* Your task: Convert these lines into a JSON list of strings, one string per line, with blank lines omitted.

(Records excerpted from a collection)

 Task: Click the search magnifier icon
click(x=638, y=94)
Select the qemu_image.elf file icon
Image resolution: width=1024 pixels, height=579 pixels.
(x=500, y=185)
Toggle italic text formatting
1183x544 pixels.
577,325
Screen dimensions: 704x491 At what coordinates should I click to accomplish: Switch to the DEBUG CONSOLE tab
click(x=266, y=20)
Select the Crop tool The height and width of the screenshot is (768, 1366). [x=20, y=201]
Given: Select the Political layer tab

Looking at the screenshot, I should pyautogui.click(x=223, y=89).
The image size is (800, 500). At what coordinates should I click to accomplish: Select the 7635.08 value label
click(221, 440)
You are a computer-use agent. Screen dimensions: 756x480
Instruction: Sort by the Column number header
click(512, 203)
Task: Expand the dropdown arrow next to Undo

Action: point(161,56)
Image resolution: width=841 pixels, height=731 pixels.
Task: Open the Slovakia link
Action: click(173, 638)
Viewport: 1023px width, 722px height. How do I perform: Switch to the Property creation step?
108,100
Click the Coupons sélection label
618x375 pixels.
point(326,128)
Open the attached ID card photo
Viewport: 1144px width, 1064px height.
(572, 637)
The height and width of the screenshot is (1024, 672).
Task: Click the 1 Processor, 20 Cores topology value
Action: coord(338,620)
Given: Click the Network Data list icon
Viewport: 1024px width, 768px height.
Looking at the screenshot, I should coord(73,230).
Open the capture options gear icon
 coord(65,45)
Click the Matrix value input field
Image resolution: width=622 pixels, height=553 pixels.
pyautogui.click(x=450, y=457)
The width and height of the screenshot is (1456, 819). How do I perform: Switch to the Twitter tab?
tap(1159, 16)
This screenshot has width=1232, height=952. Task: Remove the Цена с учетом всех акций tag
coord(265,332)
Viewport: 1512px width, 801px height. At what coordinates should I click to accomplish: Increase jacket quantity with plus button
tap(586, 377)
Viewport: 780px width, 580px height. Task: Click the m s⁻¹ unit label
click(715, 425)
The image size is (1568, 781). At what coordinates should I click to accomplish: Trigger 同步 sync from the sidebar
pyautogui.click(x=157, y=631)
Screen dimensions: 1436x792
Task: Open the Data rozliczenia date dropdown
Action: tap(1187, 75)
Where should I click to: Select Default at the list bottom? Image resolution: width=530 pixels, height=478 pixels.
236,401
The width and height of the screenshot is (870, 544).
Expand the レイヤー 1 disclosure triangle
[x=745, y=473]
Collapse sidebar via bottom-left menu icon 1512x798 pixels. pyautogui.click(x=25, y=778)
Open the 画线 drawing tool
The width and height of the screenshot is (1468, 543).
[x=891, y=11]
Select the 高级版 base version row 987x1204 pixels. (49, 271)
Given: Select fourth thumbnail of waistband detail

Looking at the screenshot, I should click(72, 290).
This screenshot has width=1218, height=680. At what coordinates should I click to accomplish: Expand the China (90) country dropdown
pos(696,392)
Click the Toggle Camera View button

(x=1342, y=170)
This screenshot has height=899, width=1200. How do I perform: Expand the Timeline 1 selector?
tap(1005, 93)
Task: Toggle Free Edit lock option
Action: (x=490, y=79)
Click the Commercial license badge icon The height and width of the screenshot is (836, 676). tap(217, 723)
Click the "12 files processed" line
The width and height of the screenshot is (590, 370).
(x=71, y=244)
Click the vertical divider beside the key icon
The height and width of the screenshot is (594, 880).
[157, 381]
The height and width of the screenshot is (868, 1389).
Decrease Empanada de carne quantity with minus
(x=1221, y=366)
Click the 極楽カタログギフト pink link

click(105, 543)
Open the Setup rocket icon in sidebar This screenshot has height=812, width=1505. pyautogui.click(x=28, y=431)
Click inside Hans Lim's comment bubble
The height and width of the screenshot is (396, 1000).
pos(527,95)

* The result:
[
  " Task: Click the search magnifier icon",
  "click(x=638, y=94)",
  "Select the qemu_image.elf file icon",
  "Image resolution: width=1024 pixels, height=579 pixels.",
  "(x=500, y=185)",
  "Toggle italic text formatting",
  "1183x544 pixels.",
  "577,325",
  "Screen dimensions: 704x491 At what coordinates should I click to accomplish: Switch to the DEBUG CONSOLE tab",
  "click(x=266, y=20)",
  "Select the Crop tool The height and width of the screenshot is (768, 1366). [x=20, y=201]",
  "Given: Select the Political layer tab",
  "Looking at the screenshot, I should pyautogui.click(x=223, y=89).",
  "The image size is (800, 500). At what coordinates should I click to accomplish: Select the 7635.08 value label",
  "click(221, 440)",
  "You are a computer-use agent. Screen dimensions: 756x480",
  "Instruction: Sort by the Column number header",
  "click(512, 203)",
  "Task: Expand the dropdown arrow next to Undo",
  "Action: point(161,56)",
  "Image resolution: width=841 pixels, height=731 pixels.",
  "Task: Open the Slovakia link",
  "Action: click(173, 638)",
  "Viewport: 1023px width, 722px height. How do I perform: Switch to the Property creation step?",
  "108,100",
  "Click the Coupons sélection label",
  "618x375 pixels.",
  "point(326,128)",
  "Open the attached ID card photo",
  "Viewport: 1144px width, 1064px height.",
  "(572, 637)",
  "The height and width of the screenshot is (1024, 672).",
  "Task: Click the 1 Processor, 20 Cores topology value",
  "Action: coord(338,620)",
  "Given: Click the Network Data list icon",
  "Viewport: 1024px width, 768px height.",
  "Looking at the screenshot, I should coord(73,230).",
  "Open the capture options gear icon",
  " coord(65,45)",
  "Click the Matrix value input field",
  "Image resolution: width=622 pixels, height=553 pixels.",
  "pyautogui.click(x=450, y=457)",
  "The width and height of the screenshot is (1456, 819). How do I perform: Switch to the Twitter tab?",
  "tap(1159, 16)",
  "This screenshot has width=1232, height=952. Task: Remove the Цена с учетом всех акций tag",
  "coord(265,332)",
  "Viewport: 1512px width, 801px height. At what coordinates should I click to accomplish: Increase jacket quantity with plus button",
  "tap(586, 377)",
  "Viewport: 780px width, 580px height. Task: Click the m s⁻¹ unit label",
  "click(715, 425)",
  "The image size is (1568, 781). At what coordinates should I click to accomplish: Trigger 同步 sync from the sidebar",
  "pyautogui.click(x=157, y=631)",
  "Screen dimensions: 1436x792",
  "Task: Open the Data rozliczenia date dropdown",
  "Action: tap(1187, 75)",
  "Where should I click to: Select Default at the list bottom? Image resolution: width=530 pixels, height=478 pixels.",
  "236,401",
  "The width and height of the screenshot is (870, 544).",
  "Expand the レイヤー 1 disclosure triangle",
  "[x=745, y=473]",
  "Collapse sidebar via bottom-left menu icon 1512x798 pixels. pyautogui.click(x=25, y=778)",
  "Open the 画线 drawing tool",
  "The width and height of the screenshot is (1468, 543).",
  "[x=891, y=11]",
  "Select the 高级版 base version row 987x1204 pixels. (49, 271)",
  "Given: Select fourth thumbnail of waistband detail",
  "Looking at the screenshot, I should click(72, 290).",
  "This screenshot has width=1218, height=680. At what coordinates should I click to accomplish: Expand the China (90) country dropdown",
  "pos(696,392)",
  "Click the Toggle Camera View button",
  "(x=1342, y=170)",
  "This screenshot has height=899, width=1200. How do I perform: Expand the Timeline 1 selector?",
  "tap(1005, 93)",
  "Task: Toggle Free Edit lock option",
  "Action: (x=490, y=79)",
  "Click the Commercial license badge icon The height and width of the screenshot is (836, 676). tap(217, 723)",
  "Click the \"12 files processed\" line",
  "The width and height of the screenshot is (590, 370).",
  "(x=71, y=244)",
  "Click the vertical divider beside the key icon",
  "The height and width of the screenshot is (594, 880).",
  "[157, 381]",
  "The height and width of the screenshot is (868, 1389).",
  "Decrease Empanada de carne quantity with minus",
  "(x=1221, y=366)",
  "Click the 極楽カタログギフト pink link",
  "click(105, 543)",
  "Open the Setup rocket icon in sidebar This screenshot has height=812, width=1505. pyautogui.click(x=28, y=431)",
  "Click inside Hans Lim's comment bubble",
  "The height and width of the screenshot is (396, 1000).",
  "pos(527,95)"
]